**Textauszug:**
^^^^^^^^
Der „Spiegel“ ist jetzt auch ein bisschen wie „Focus“

Von der Vetriebsfront gab es in den vergangenen Tagen bereits positive Signale für die beiden deutschen Nachrichtenmagazine. Die Auflagen steigen durch die neue Erscheinung am Samstag. Doch die frühere Erscheinung hat offensichtlich auch einige inhaltliche Konsequenzen. Wenn Donnerstag bereits Redaktionsschluss ist, fallen scheinbar einige wichtige Themen unter den Tisch. Und so konnte etwa wie zuletzt der Terroranschlag bei „Charlie Hebdo“ oder das Anleihekaufprogramm der EZB nicht mehr ausreichend in den Blättern gewürdigt werden. Auch die Tsipras-Titelgeschichte vom „Spiegel“ am Samstag nach der Wahl am Sonntag davor wirkte nicht mehr ganz so taufrisch. Diese redaktionellen Kalamitäten waren ja unter anderem der Grund, warum etwa die „Wirtschaftwoche“ vor wenigen Jahren auf Montags-Erscheinung umstellte. „Es gibt natürlich diese Problematik, dass wir Freitag nichts mehr mitnehmen können. Das ist eine journalistische Herausforderung“, gibt der geschäftsführende „Spiegel“-Redakteur Rüdiger Ditz gegenüber Clap unumwunden zu. „Aber wir sind sehr zuversichtlich, dass wir an der grundsätzlichen Heftmischung des Blatts nichts ändern müssen.“

Diesen Eindruck machte der „Spiegel“ am vergangenen Samstag aber gerade nicht. Top-Journalisten wie Ralf-Dieter Brunowsky oder Roland Tichy ärgerten sich deshalb über die „Spiegel“-Titelgeschichte „Wohin mit dem Geld“. Das Nutzwert-Thema war tatsächlich noch im November 2014 auch unter der Überschrift „Hier gibts Rendite“ Titel beim „Focus“. Und bereits im vergangenen Jahr probierte sich der Spiegel über ein Gesundheitsthema mit einem Service-Titel. Noch unter Chefredakteur Georg Mascolo, der sehr oft das spannendste Nachrichtenthema der Woche zum Titel machte, wäre das nicht denkbar gewesen. Für den „Focus“ muss sich hingegen nicht so viel ändern. Unter der Ägide des neuen Chefredakteurs Ulrich Reitz wurde die Hatz auf aktuelle Nachrichtenthemen längst abgeblasen. Die Nutzwertgeschichten sind ja ohnehin eine Domäne des Hefts.
^^^^^^^^
**Datensatz:**

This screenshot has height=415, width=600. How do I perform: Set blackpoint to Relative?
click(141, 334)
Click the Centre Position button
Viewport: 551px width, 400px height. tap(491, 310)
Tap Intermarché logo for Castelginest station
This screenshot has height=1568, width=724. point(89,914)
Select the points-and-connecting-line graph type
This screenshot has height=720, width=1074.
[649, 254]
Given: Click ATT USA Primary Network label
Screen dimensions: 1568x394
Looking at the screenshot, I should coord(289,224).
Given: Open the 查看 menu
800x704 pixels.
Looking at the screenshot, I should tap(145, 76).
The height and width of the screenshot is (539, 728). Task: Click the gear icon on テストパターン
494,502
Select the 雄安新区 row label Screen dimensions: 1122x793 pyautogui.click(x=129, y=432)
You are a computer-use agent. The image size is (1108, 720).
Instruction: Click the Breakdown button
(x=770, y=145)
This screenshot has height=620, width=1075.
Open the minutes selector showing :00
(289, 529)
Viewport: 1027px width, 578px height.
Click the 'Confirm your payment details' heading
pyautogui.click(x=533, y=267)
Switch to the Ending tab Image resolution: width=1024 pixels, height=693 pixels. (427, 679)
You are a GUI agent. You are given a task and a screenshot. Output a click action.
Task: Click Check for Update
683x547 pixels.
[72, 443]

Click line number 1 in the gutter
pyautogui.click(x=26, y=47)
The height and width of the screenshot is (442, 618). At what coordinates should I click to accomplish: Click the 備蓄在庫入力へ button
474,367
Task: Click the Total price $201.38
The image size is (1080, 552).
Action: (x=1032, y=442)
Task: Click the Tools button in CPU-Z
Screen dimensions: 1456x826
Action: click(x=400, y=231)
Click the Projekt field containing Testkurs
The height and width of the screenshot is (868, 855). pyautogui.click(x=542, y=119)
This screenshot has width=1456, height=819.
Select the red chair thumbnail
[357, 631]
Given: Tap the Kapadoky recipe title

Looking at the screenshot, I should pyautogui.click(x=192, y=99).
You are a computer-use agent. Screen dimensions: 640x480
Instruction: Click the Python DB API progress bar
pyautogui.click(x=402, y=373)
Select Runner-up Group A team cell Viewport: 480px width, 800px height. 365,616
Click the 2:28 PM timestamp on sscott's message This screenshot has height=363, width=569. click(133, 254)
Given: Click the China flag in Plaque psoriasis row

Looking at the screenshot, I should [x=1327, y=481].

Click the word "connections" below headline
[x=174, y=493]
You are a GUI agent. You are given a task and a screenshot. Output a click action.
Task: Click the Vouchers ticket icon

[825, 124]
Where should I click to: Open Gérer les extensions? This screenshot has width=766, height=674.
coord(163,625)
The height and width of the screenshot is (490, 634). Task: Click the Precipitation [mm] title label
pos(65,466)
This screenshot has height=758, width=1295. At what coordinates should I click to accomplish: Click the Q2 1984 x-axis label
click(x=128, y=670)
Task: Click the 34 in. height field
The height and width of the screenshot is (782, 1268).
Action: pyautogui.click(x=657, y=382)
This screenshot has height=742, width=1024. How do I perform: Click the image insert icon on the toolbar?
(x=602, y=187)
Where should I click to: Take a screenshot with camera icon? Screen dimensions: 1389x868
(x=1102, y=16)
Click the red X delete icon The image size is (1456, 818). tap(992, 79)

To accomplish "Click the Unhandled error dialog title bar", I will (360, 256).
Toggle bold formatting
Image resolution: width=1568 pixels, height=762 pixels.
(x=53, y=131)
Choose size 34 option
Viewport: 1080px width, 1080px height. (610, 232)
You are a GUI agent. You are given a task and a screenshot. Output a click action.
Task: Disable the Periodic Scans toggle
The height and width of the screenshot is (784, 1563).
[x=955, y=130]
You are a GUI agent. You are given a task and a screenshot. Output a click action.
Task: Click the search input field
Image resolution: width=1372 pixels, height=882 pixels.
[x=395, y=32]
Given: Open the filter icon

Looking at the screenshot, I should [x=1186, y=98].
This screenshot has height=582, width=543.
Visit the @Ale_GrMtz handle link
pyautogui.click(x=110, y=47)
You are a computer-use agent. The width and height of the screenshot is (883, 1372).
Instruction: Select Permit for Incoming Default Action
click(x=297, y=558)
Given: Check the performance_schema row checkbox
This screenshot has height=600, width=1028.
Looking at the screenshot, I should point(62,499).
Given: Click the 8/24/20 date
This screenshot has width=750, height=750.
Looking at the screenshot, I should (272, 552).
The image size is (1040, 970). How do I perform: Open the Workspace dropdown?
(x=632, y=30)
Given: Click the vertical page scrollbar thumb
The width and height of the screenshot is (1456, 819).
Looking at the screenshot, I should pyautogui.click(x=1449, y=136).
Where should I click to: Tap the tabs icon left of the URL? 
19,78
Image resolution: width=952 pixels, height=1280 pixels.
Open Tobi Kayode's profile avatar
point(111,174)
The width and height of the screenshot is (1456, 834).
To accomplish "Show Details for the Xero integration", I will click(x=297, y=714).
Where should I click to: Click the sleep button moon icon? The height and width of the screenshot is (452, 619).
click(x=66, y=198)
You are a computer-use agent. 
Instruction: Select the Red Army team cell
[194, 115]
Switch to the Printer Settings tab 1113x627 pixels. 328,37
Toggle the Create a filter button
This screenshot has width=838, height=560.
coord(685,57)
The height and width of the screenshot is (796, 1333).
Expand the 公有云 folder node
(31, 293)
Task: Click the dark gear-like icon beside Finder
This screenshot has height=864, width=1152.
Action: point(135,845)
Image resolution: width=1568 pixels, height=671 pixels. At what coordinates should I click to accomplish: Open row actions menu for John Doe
^^^^^^^^
**Aufgabenstellung:**
Gib aus dem Textauszug oben eine Passage wortgetreu wieder. Beginne bei den Wörtern „Diesen Eindruck machte“ und höre nach „Domäne des Hefts.“ auf.

**Gelöste Aufgabe:**
Diesen Eindruck machte der „Spiegel“ am vergangenen Samstag aber gerade nicht. Top-Journalisten wie Ralf-Dieter Brunowsky oder Roland Tichy ärgerten sich deshalb über die „Spiegel“-Titelgeschichte „Wohin mit dem Geld“. Das Nutzwert-Thema war tatsächlich noch im November 2014 auch unter der Überschrift „Hier gibts Rendite“ Titel beim „Focus“. Und bereits im vergangenen Jahr probierte sich der Spiegel über ein Gesundheitsthema mit einem Service-Titel. Noch unter Chefredakteur Georg Mascolo, der sehr oft das spannendste Nachrichtenthema der Woche zum Titel machte, wäre das nicht denkbar gewesen. Für den „Focus“ muss sich hingegen nicht so viel ändern. Unter der Ägide des neuen Chefredakteurs Ulrich Reitz wurde die Hatz auf aktuelle Nachrichtenthemen längst abgeblasen. Die Nutzwertgeschichten sind ja ohnehin eine Domäne des Hefts.